- **Excerpt provided**
== Segment start ==

In the face of these challenges, particularly the third one, our company’s mission has always been clear: innovate, adapt and actively provide well thought-out bioanalytical solutions. Active Biomarkers was born from the merger of two biopharmaceutical firms driven by the need for enhanced expertise for bioanalytical characterization of their immunotherapeutic candidates. Initially guided by a world-class, senior advisory board we could immediately and efficiently address scientific inquiries and challenges. Over time our investment in staff, expertise, workflows, and technology has built a solid foundation to support clinical studies focused on these complex molecules.
KCAS and Active Biomarkers assembled an international team of bioanalytical experts and a comprehensive technological toolbox. Our focus: to stay at the forefront of novel scientific advancements, assess breakthroughs for bioanalytical use and to decipher the complex effects of biologics in clinical trials. This mission necessitates a rigorous evaluation of cutting-edge technologies as well as standardizing and validating a comprehensive set of methodologies – the backbone of our data’s accuracy and reliability. As part of this ongoing effort, we have successfully established a standardized ELISpot technology platform, applied strict methodologies to multiparametric flow cytometry, and pioneered sensitive immunoassays for monitoring immune cell analytes, proving highly successful in tracking events like cytokine storms. Building on our know-how in method development and our LBA technological platforms, we more recently jumped in the PK and ADA worlds.

== Segment end ==

- **Stored items**
== Segment start ==

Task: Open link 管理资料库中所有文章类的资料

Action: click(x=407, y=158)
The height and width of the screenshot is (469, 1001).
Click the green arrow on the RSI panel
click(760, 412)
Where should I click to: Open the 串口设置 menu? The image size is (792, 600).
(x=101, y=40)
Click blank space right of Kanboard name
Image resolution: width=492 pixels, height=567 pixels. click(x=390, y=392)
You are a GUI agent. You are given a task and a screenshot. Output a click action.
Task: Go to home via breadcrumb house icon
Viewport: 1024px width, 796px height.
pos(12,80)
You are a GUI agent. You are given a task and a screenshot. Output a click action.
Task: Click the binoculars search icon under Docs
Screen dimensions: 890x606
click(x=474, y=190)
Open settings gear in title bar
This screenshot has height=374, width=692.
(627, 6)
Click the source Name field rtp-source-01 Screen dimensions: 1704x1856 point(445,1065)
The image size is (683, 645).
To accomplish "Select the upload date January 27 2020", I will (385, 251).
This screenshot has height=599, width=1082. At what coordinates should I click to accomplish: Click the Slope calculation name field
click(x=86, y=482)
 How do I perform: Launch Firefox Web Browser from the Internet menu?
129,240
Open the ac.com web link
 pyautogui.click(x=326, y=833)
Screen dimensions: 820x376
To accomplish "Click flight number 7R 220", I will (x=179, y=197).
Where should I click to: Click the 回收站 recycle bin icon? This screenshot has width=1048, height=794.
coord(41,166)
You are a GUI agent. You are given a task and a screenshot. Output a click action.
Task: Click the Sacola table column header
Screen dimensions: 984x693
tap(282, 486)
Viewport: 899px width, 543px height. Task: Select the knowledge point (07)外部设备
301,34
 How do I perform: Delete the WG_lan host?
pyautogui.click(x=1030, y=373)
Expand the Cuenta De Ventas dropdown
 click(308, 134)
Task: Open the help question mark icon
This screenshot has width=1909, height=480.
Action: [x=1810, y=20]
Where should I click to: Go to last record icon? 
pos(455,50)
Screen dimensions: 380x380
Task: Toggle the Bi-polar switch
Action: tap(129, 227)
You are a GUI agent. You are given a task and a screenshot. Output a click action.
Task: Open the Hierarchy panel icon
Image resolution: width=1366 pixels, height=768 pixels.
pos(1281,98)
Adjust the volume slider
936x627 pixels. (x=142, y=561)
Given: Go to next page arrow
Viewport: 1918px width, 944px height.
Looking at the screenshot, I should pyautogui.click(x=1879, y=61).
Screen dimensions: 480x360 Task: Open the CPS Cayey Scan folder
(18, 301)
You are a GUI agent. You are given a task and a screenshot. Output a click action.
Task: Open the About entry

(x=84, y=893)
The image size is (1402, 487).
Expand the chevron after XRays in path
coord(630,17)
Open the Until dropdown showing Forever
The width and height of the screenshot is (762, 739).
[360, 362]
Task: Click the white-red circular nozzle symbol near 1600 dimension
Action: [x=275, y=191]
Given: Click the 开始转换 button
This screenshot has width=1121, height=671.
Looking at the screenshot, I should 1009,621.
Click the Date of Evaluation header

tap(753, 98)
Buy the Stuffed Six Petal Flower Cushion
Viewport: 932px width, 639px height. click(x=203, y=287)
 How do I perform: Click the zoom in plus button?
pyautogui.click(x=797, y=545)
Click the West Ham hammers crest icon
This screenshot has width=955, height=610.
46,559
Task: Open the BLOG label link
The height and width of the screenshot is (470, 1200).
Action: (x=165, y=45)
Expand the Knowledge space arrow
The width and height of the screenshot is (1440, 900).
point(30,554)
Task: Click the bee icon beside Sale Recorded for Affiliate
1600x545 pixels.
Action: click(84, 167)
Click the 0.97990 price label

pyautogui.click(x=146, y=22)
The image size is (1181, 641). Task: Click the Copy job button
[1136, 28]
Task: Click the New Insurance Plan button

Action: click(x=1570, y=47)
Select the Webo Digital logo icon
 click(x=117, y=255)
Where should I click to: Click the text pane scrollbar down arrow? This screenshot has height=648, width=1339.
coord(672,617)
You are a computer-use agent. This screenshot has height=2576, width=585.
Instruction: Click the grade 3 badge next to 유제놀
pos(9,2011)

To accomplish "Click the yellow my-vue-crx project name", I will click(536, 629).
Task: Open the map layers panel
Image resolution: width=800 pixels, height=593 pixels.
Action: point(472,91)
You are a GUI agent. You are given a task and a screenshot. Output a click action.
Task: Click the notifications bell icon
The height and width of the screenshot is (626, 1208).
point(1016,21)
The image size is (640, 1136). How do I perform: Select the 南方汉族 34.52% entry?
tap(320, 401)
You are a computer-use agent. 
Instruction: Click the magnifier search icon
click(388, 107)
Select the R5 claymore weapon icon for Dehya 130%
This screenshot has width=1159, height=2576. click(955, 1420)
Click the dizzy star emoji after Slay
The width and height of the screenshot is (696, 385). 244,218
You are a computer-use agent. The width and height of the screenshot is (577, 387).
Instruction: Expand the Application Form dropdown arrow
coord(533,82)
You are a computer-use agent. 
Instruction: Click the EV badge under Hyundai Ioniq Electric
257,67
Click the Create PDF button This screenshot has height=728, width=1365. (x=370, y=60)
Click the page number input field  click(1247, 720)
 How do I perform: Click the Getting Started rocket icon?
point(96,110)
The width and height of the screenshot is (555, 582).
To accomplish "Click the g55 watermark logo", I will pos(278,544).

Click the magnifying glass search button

== Segment end ==

- **Exercise details**
Please extend the Active Biomarkers passage, picking up right after its final sentence.

- **Exercise result**
By constantly raising awareness of the impact of sample logistics and pre-analytical handling on the quality and reliability of the data generated, we have built strong and trusting relationships with our customers. For one client that ended up with approximately 20% PBMC samples eligible for analysis in a Phase II clinical trial, a PBMC network was established to ensure more standardized and rapid PBMC processing. The outcome was transformative, with over 95% of samples subsequently qualifying for analysis.
At the other end of the workflow, recurring challenge lies in the lack of standardization in data analysis, that may lead to variability in test results. Here, we foresee a pivotal role for AI, particularly for tissue sample analysis via imaging techniques or to collate the results of multiple techniques around the same patient, but also in flow cytometry. Automated flow cytometry data analysis tools are being increasingly used to solve process bottlenecks, reproducibility issues, improve standardization of time-consuming manual analysis of multidimensional data sets.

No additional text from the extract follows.